## EJERCICIOS
1. Resume en forma de lista el párrafo del texto sobre el discurso sexto que empieza con "Solo Dios tiene el poder de justificar y salvar", conservando sus datos principales.
2. Según el texto sobre el discurso sexto, ¿por qué Isaac comienza por la fe cuando enumera los modos de "ceder" a la salvación?
3. Contesta estas preguntas con datos del texto sobre el discurso sexto:
(a) ¿Qué polémica parece casi hacer resonar el discurso sexto en algunos puntos?
(b) ¿Qué queda cuando la conversión no se transforma en un cambio real de vida?
(c) En la última cita, ¿por medio de qué le da Dios al instante la plenitud de la justicia a quien habla?

## TEXTO EXTRAÍDO
※ ※ ※
Una larga meditación sobre el amor de Dios y sobre su relación con el esfuerzo humano, es el tema fundamental del discurso sexto, que en algunos puntos parece casi hacer resonar la polémica luterana-católica del siglo XVI.

Después de haber ratificado que cuando el intelecto comprende en verdad el amor de Dios, este es reducido al silencio, y que nuestra obrar no es otro que el lugar en el cual el amor de Dios y su fuerza se revelan y se despliegan, Isaac afirma de manera muy clara que la justificación del hombre es obra exclusiva de Dios y no de los esfuerzos humanos:

Es gracias a lo que [Dios] obra que nosotros somos justificados y no gracias a lo que obramos nosotros. Es gracias a lo que él obra, en efecto, que nosotros heredamos el cielo y no gracias a lo que nosotros obramos. Se ha dicho, en efecto: El hombre no es justificado por sus obras ante Dios; y también: ¡Ninguno se gloríe de las obras, sino [de la] justicia que [viene] de la fe! Esta justicia, en efecto, se nos dice que no [viene] de las obras, sino de la fe, es decir de la [fe] en Jesucristo. [38]

Solo Dios tiene el poder de justificar y salvar. Al hombre se le pide que se haga dócil  a esta acción, de dejarse tomar por el poder del amor divino, de “ceder” a la salvación. Los modos para obrar este “ceder” son muchos e Isaac los enumera a partir de la fe que es el camino más derecho para acceder al amor de Dios. Pero cuando la fe no es operante, queda la conversión. Y cuando esta última no se transforma en un real cambio de vida, queda el deseo de la conversión. Hay en esta reflexión  de Isaac como una carrera por encontrar un “ranura”, aunque sea muy pequeña. Como una fisura a través de la cual la gracia de Dios pueda entrar en el hombre y sanarlo. Dice Isaac dirigiéndose a Dios:

A veces sucede que yo mancho también esta mínima [obra]; y no solo que no tengo para ofrecer ninguna obra buena sino que muchas veces también la voluntad sincera que yo tenía de un deseo bueno se desvía [lejos] de ti, se sumerge en el mal y se separa de ti; como también yo, por otra parte, me vacío de una sincera voluntad en la relación contigo. Entonces, mientras yo falto, sea por obra o por voluntad, por el solo pensamiento de la conversión que sale de mí, al instante tú me das la plenitud de la justicia [39].
※ ※ ※
Registros sobre coordenadas de destino
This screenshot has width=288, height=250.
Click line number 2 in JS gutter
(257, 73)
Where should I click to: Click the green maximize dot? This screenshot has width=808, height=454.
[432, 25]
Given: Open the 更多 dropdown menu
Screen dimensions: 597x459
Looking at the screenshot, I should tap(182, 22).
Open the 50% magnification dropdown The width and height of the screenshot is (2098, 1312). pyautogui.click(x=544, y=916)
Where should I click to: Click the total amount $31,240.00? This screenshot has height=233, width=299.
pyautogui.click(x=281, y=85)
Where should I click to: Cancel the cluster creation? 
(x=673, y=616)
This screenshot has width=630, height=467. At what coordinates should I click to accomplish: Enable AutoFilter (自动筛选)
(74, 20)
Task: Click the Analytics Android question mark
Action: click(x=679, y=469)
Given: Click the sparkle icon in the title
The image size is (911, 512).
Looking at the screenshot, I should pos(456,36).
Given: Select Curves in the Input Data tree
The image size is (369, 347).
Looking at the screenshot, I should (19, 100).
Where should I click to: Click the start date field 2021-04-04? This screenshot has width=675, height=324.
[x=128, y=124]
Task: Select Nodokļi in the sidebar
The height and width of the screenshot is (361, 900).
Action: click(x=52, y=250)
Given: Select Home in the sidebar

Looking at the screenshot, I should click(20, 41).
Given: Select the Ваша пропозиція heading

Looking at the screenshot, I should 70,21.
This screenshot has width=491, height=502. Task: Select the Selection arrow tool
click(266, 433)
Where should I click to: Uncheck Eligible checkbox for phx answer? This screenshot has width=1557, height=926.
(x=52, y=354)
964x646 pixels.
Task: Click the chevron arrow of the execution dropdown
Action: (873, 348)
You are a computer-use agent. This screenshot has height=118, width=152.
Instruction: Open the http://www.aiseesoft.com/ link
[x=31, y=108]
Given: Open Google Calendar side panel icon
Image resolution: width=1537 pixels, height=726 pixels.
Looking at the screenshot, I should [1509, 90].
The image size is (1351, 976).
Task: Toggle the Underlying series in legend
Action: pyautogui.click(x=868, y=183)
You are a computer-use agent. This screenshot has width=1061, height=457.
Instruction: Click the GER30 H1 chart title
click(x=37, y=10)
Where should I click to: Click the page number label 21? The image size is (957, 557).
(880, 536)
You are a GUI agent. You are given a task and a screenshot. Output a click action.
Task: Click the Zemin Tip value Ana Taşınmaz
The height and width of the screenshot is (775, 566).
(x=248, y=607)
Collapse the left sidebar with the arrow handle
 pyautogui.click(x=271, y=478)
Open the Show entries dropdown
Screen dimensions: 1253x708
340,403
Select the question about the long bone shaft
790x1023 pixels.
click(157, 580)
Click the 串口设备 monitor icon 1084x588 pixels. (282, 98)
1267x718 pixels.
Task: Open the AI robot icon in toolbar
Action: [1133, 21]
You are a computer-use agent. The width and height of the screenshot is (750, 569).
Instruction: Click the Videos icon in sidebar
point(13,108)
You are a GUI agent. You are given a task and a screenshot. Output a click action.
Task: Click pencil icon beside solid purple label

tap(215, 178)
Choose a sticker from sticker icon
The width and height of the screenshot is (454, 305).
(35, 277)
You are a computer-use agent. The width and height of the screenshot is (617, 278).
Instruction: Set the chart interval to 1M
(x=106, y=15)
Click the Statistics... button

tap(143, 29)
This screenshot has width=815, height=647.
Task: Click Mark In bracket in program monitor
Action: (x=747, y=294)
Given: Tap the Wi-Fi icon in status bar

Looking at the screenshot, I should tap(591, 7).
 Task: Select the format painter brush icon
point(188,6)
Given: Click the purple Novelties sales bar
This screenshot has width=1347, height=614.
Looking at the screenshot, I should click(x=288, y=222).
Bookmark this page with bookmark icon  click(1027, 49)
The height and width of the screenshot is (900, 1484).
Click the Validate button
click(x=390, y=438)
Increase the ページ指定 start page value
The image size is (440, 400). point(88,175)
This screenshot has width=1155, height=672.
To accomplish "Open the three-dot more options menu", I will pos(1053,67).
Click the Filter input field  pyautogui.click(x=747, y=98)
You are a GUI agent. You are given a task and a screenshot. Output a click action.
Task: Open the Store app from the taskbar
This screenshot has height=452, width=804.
※ ※ ※
## RESULTADOS
1.
- Solo Dios puede justificar y salvar.
- Al hombre se le pide ser dócil a esa acción y "ceder" a la salvación, dejándose tomar por el amor divino.
- Isaac enumera muchos modos de ese "ceder" y empieza por la fe.
- Si la fe no es operante, queda la conversión.
- Si la conversión no se vuelve un cambio real de vida, queda el deseo de la conversión.
- Isaac busca así una "ranura", por pequeña que sea, por donde la gracia de Dios entre en el hombre y lo sane.

2. Isaac comienza por la fe porque es el camino más derecho para acceder al amor de Dios.

3.
(a) La polémica luterana-católica del siglo XVI.
(b) Queda el deseo de la conversión.
(c) Por el solo pensamiento de la conversión que sale de él.